The above ML analyses based on the dense fault dynamics data extracted from the FDEM simulated sheared granular fault system demonstrate that upon appropriate optimization of input features, we can achieve acceptable performance and accuracy for laboratory earthquake prediction using LightGBM. However, ML models are often called “black boxes”, which means that although we may reach accurate predictions, the mechanism behind the models remains elusive. To probe into the working mechanism of the LightGBM prediction model, we evaluate the role each input feature plays in the prediction using the SHAP value approach, which quantifies the direct contribution of an input feature to the predicted value at each instant of time. Specifically, the positive SHAP value of an input feature results in an increase in the predicted normalized shear stress at that time and vice versa. Based on the last LightGBM model with the highest prediction accuracy—the one trained using the optimized data and their statistics (i.e., 792 input features), we calculate the SHAP values of each input feature at each instant of time.

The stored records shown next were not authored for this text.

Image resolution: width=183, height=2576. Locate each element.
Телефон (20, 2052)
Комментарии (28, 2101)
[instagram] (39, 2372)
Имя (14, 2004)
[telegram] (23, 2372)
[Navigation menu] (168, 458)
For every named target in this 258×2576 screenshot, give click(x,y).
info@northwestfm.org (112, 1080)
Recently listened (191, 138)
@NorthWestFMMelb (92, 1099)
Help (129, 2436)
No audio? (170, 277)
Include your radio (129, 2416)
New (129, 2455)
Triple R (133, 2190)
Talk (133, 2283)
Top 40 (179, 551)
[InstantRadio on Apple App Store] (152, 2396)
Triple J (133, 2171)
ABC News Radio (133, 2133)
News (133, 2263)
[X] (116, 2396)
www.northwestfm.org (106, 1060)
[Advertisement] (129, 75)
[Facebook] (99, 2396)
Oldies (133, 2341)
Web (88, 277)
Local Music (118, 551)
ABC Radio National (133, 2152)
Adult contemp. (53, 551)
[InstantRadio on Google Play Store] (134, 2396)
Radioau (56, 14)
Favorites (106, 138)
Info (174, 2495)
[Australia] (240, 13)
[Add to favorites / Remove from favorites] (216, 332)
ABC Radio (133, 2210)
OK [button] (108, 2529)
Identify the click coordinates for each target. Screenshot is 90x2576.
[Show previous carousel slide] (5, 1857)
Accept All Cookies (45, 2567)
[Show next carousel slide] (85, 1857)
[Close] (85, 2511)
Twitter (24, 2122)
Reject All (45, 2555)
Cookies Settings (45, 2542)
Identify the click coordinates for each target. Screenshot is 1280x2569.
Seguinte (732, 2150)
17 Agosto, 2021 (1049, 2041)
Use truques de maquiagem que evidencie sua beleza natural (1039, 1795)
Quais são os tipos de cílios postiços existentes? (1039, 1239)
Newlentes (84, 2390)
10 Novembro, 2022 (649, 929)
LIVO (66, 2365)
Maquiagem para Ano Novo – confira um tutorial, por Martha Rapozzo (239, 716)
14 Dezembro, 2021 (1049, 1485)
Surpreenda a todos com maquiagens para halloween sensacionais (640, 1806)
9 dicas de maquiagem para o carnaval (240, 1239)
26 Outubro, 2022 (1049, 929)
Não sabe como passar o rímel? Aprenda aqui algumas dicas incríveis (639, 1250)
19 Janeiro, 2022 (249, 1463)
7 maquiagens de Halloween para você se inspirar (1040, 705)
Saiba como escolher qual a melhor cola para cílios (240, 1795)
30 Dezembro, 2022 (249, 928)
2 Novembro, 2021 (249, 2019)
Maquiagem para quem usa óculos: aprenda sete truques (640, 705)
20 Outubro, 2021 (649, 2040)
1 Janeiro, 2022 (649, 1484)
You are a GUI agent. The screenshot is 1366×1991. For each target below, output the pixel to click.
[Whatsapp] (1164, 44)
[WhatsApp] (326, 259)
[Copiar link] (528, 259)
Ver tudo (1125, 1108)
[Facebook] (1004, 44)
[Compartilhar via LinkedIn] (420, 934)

Due to space limitations, we first plot in Figure 6 the top 50 input features with large cumulative magnitudes of the yielded SHAP values (in descending order). The cumulative magnitude of SHAP values is the summation of the magnitudes (absolute values) of all yielded SHAP values for an input feature, indicating a feature’s overall contribution to prediction at all times. The actual SHAP value versus the corresponding feature value (relative value from low to high, denoted by the colour bar) at each instant of time is presented in Figure 6. An enlarged version listing the top 200 input features is presented in Figure S4 in the Supplementary Material. These plots show that the different microscopic fault dynamics data types have completely distinct contributions to the predicted normalized shear stress.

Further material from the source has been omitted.